[EXERCISE DETAILS]:
From the very first line of the records through the line that contains "Screen dimensions: 1128x620", repeat everything exactly except the pictures, and add nothing.

SOURCE MATERIAL below:

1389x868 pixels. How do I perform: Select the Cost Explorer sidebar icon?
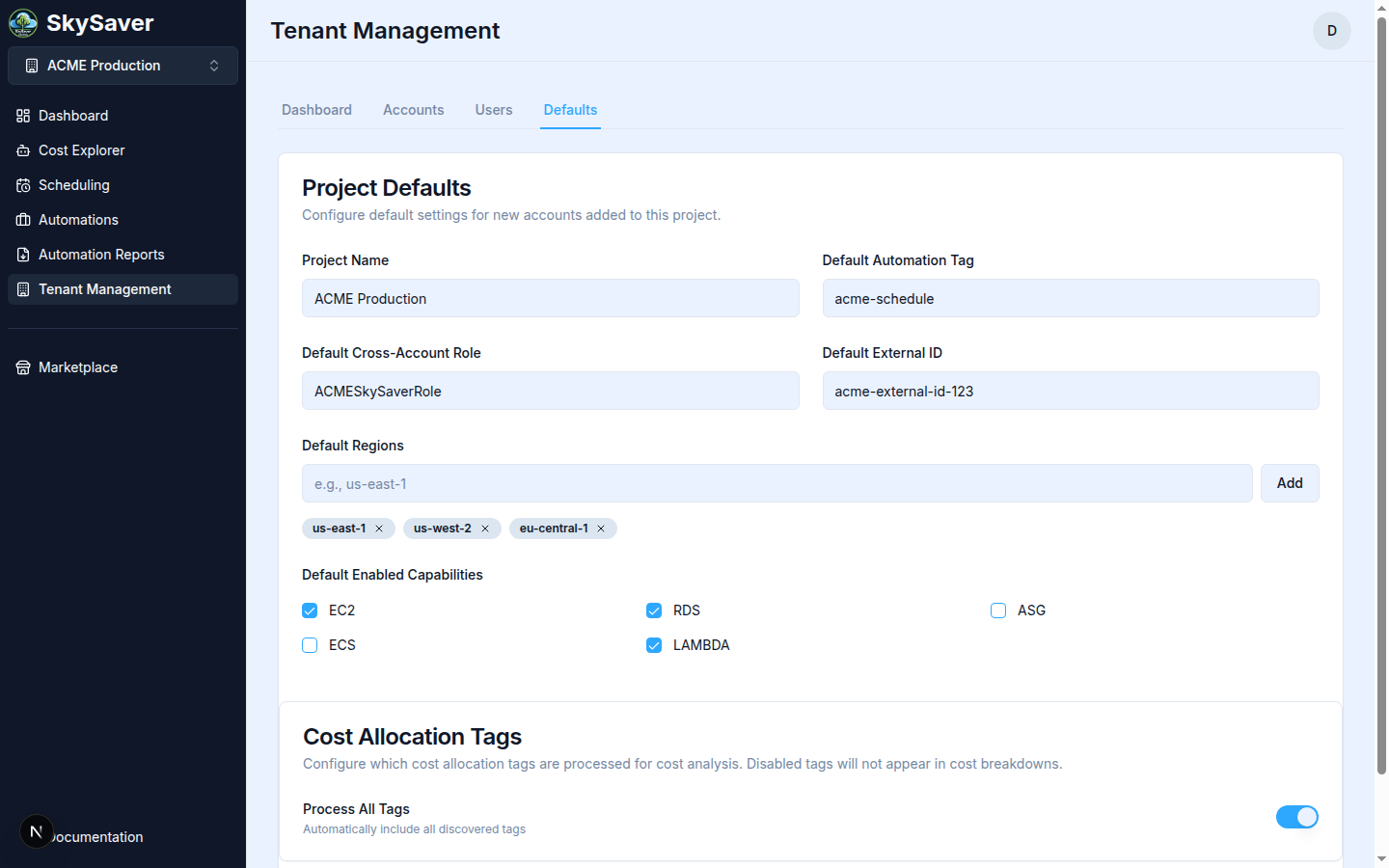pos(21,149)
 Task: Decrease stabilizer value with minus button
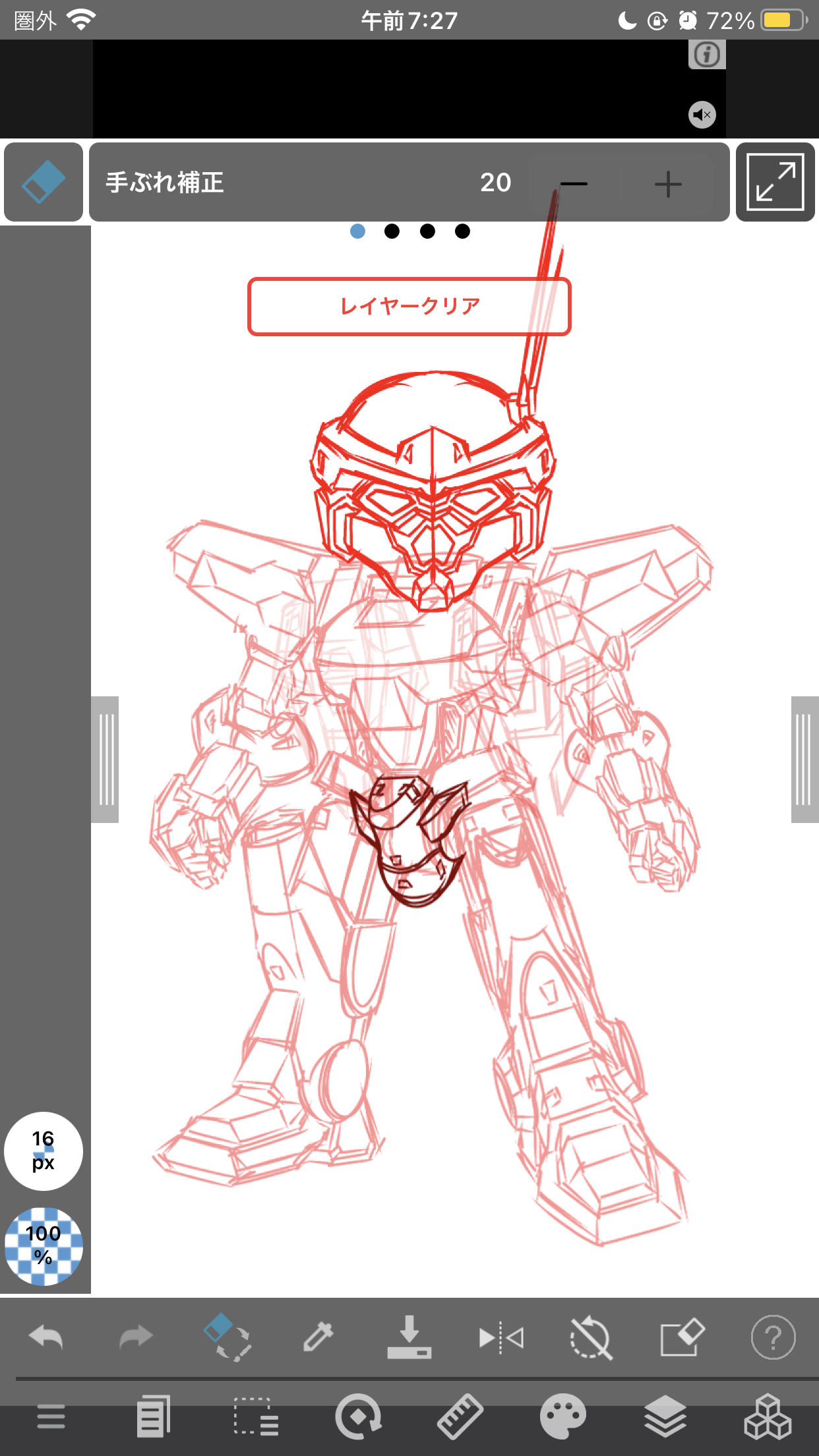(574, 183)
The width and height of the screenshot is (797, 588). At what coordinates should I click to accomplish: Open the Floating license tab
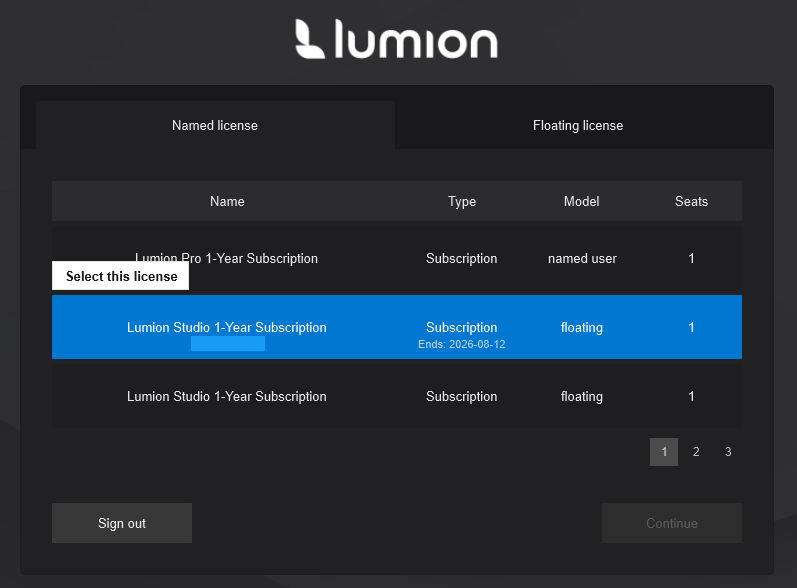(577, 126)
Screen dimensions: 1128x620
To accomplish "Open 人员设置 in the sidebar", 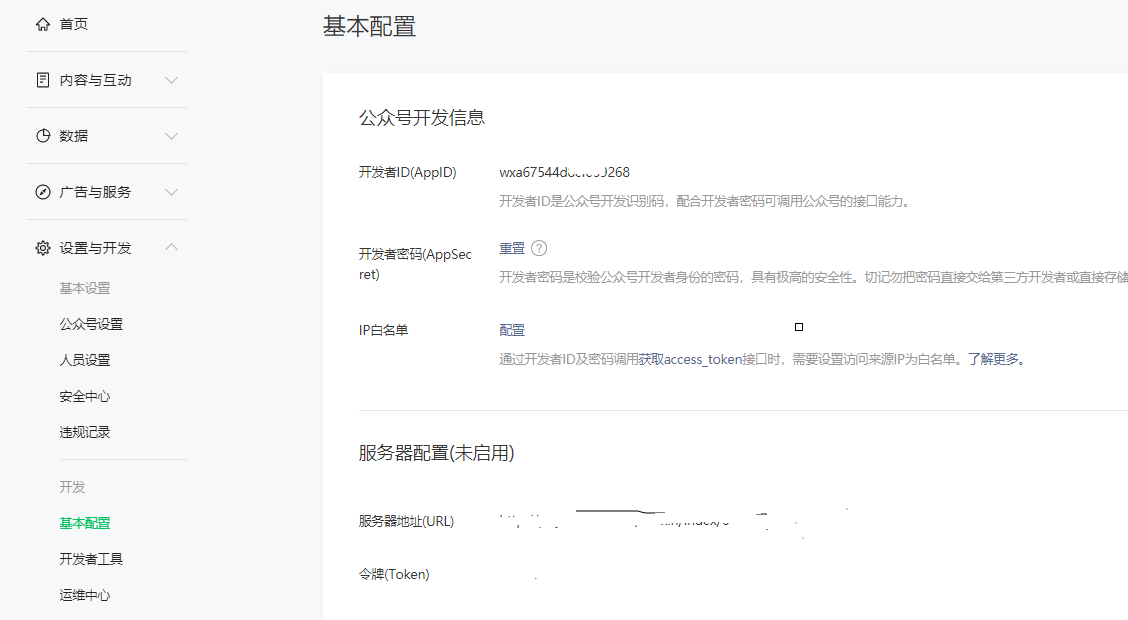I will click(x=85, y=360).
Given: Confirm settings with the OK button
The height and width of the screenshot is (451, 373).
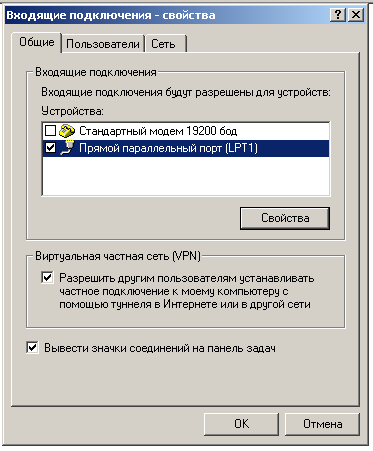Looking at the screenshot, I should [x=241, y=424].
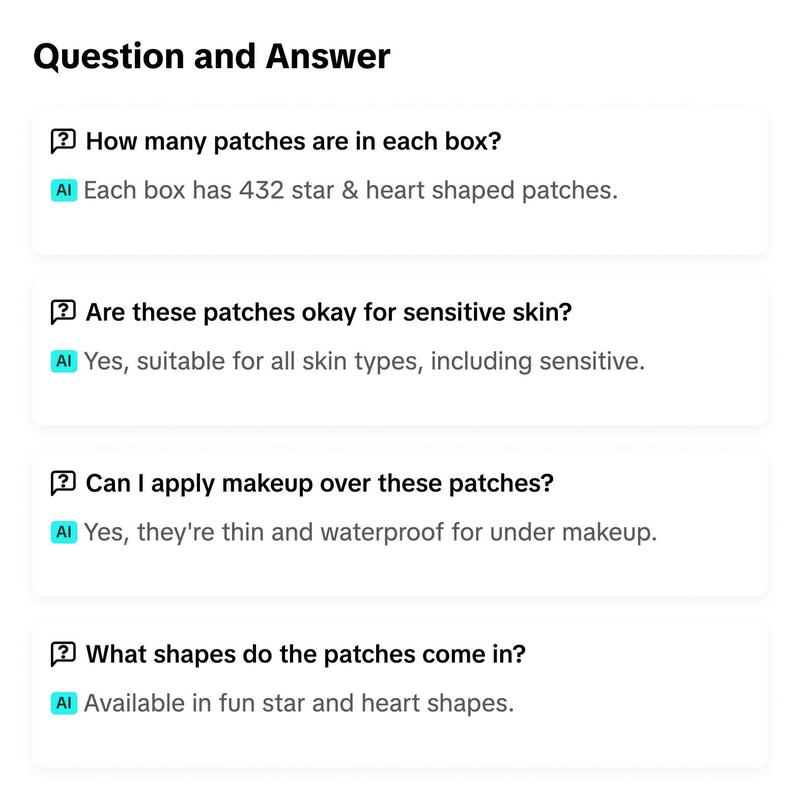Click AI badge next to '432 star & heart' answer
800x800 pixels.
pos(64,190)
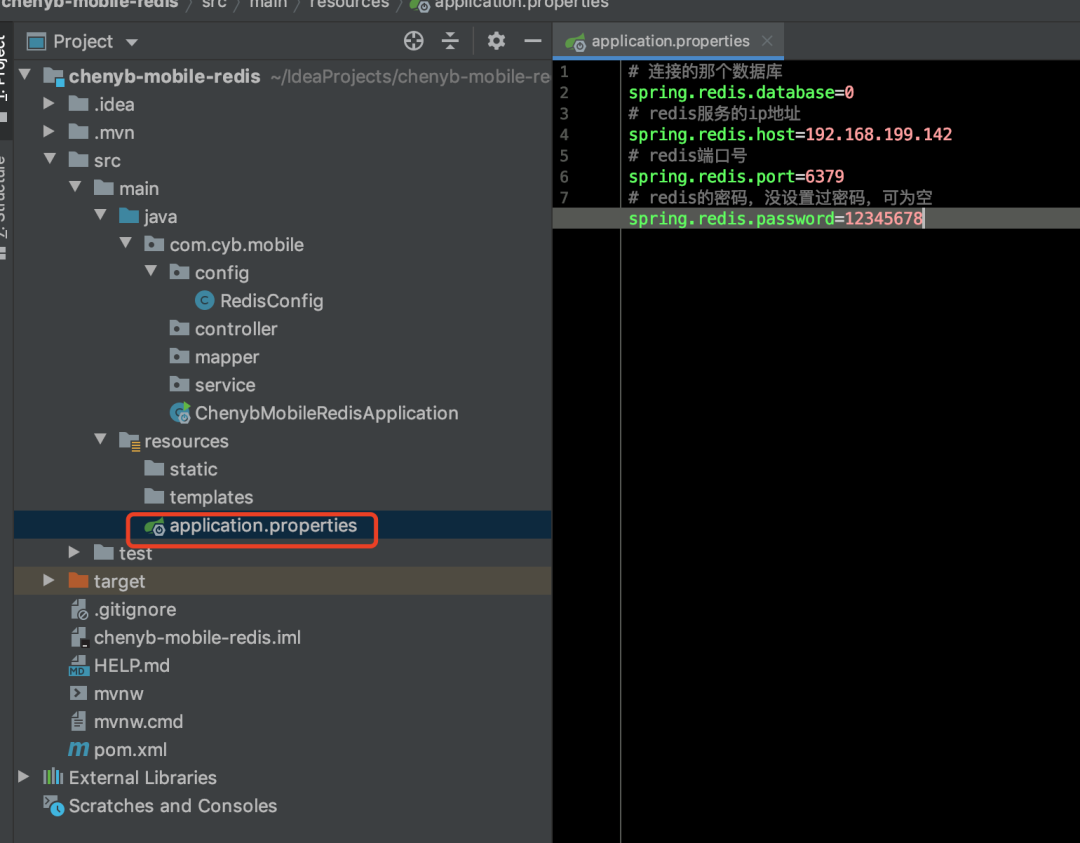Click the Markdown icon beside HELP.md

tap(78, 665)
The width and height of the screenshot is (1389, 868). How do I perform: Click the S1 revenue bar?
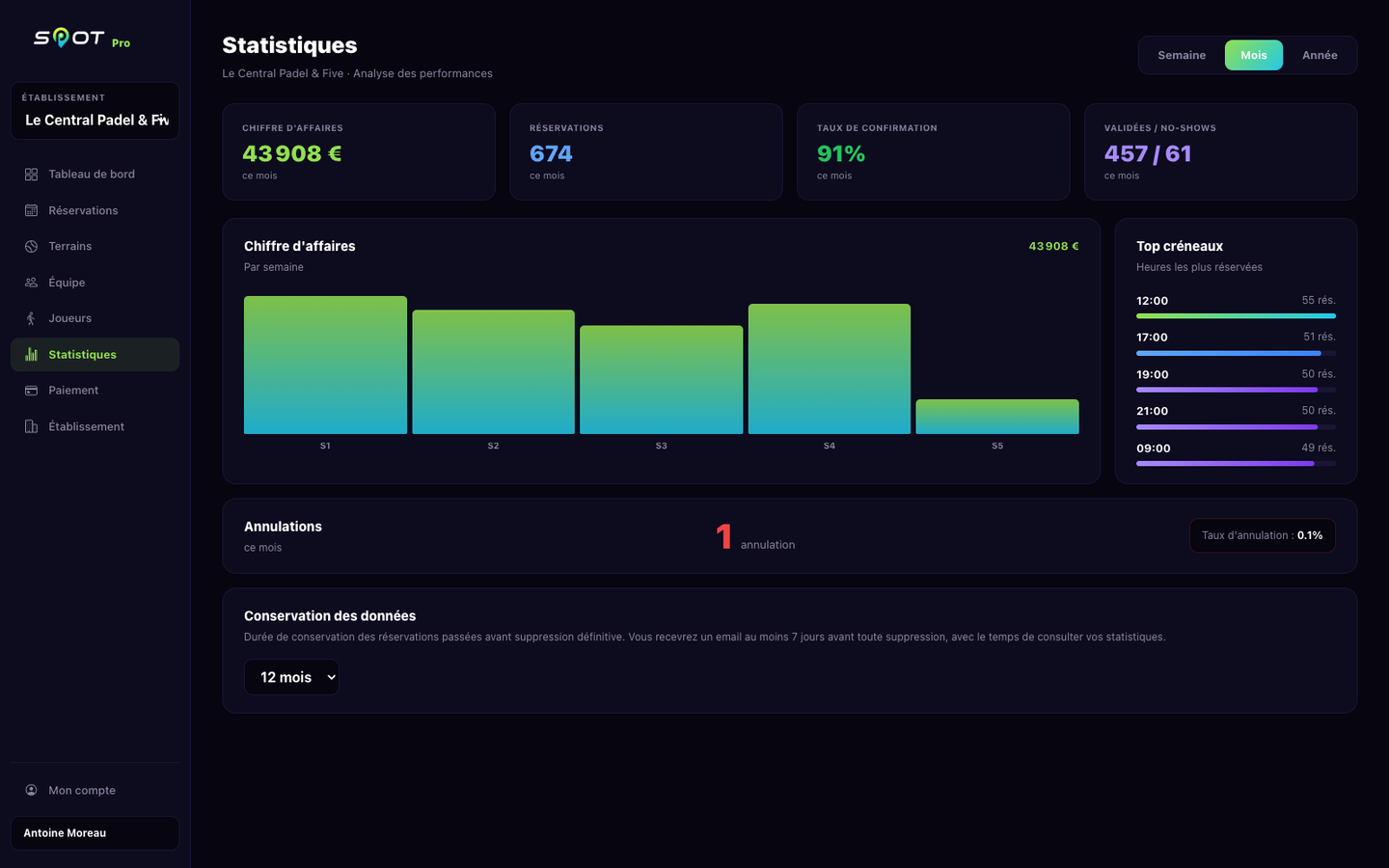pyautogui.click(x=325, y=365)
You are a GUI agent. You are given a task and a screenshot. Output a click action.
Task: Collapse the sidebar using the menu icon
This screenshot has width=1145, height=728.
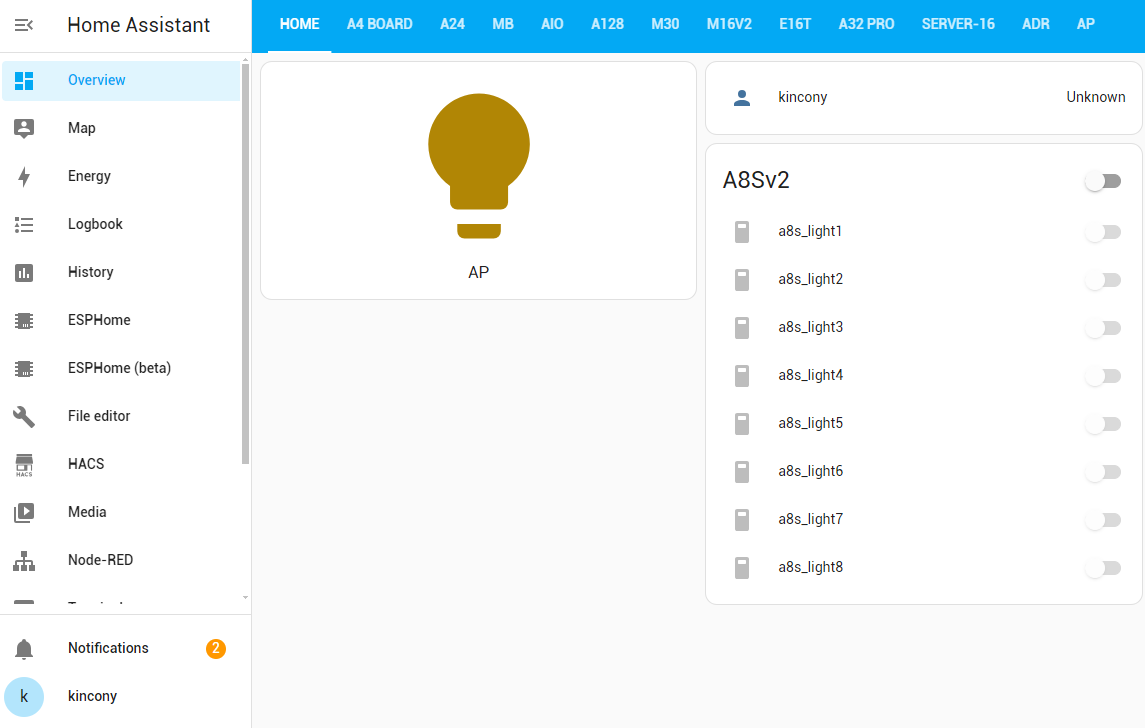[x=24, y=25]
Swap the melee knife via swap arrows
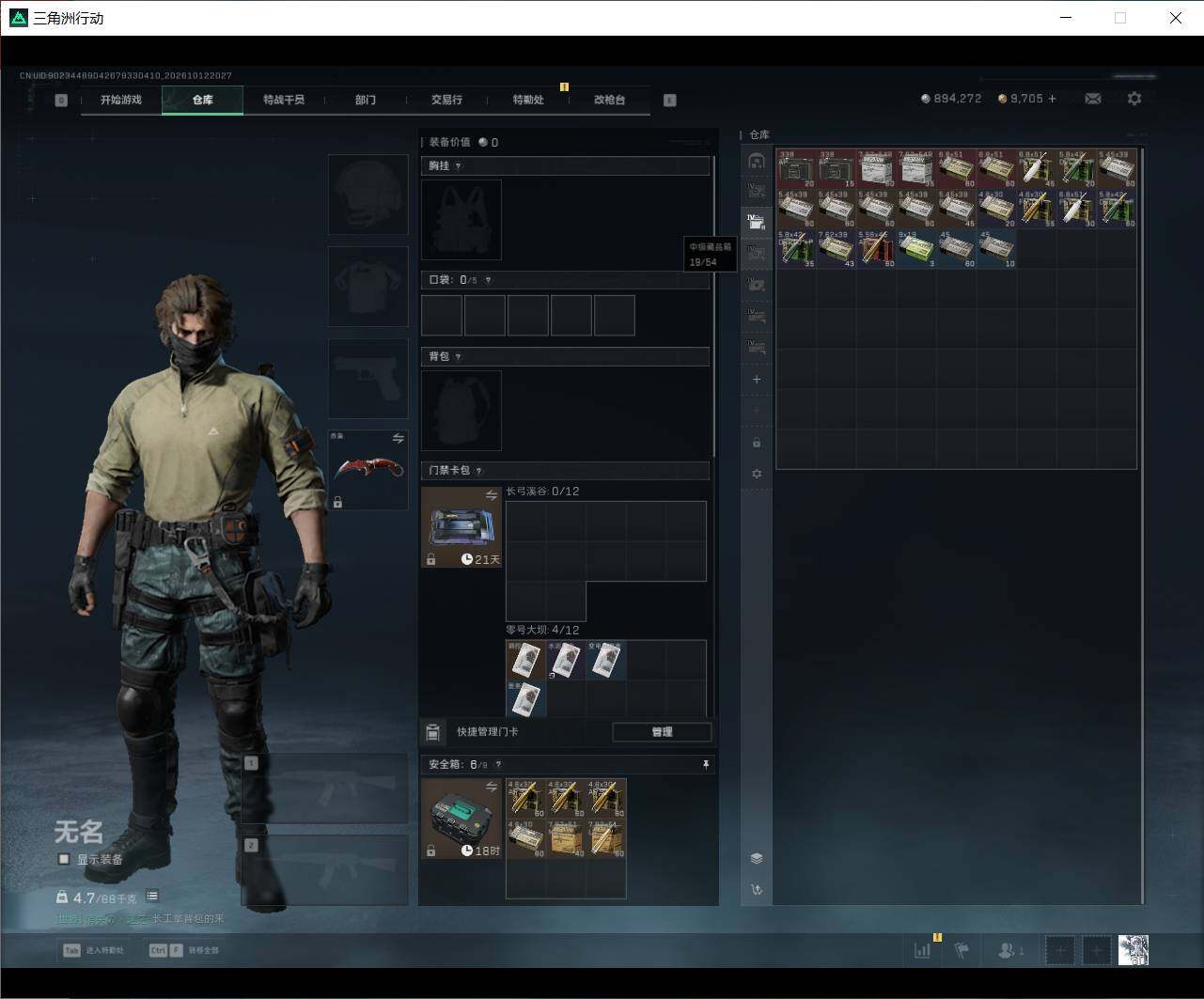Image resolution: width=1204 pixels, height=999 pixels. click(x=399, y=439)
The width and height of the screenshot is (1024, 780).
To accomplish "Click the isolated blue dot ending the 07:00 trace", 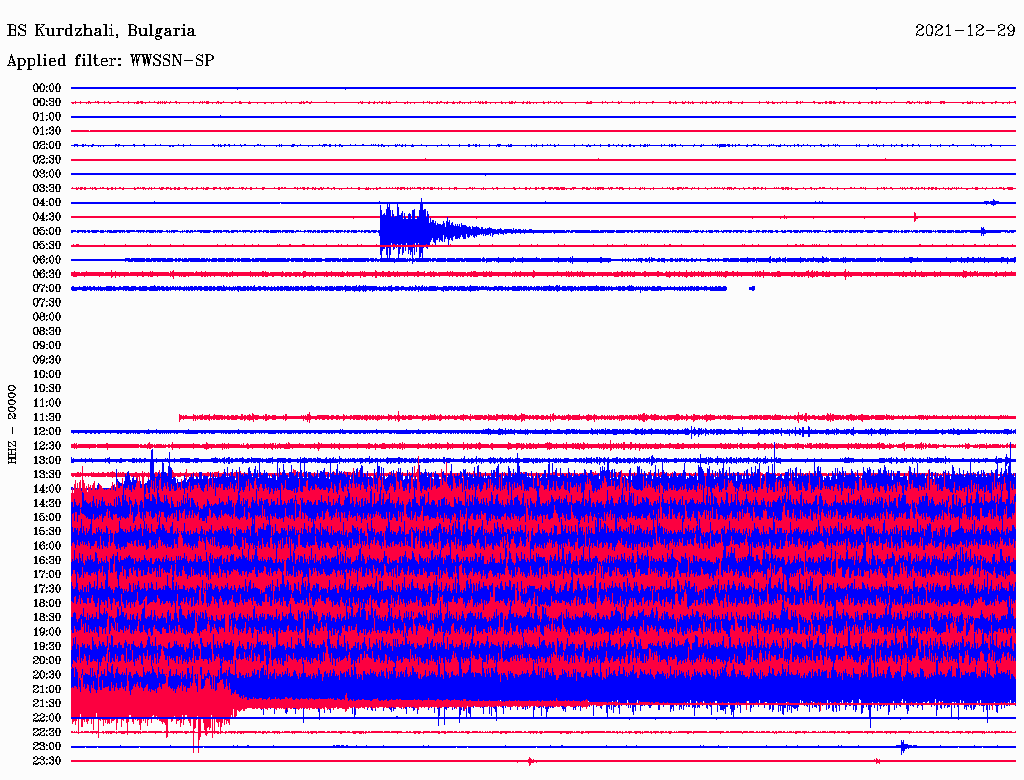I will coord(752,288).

End of SOURCE MATERIAL.

[ANSWER FOR THIS EXERCISE]:
1389x868 pixels. How do I perform: Select the Cost Explorer sidebar icon?
pos(21,149)
 Task: Decrease stabilizer value with minus button
(574, 183)
The width and height of the screenshot is (797, 588). At what coordinates should I click to accomplish: Open the Floating license tab
(577, 126)
Screen dimensions: 1128x620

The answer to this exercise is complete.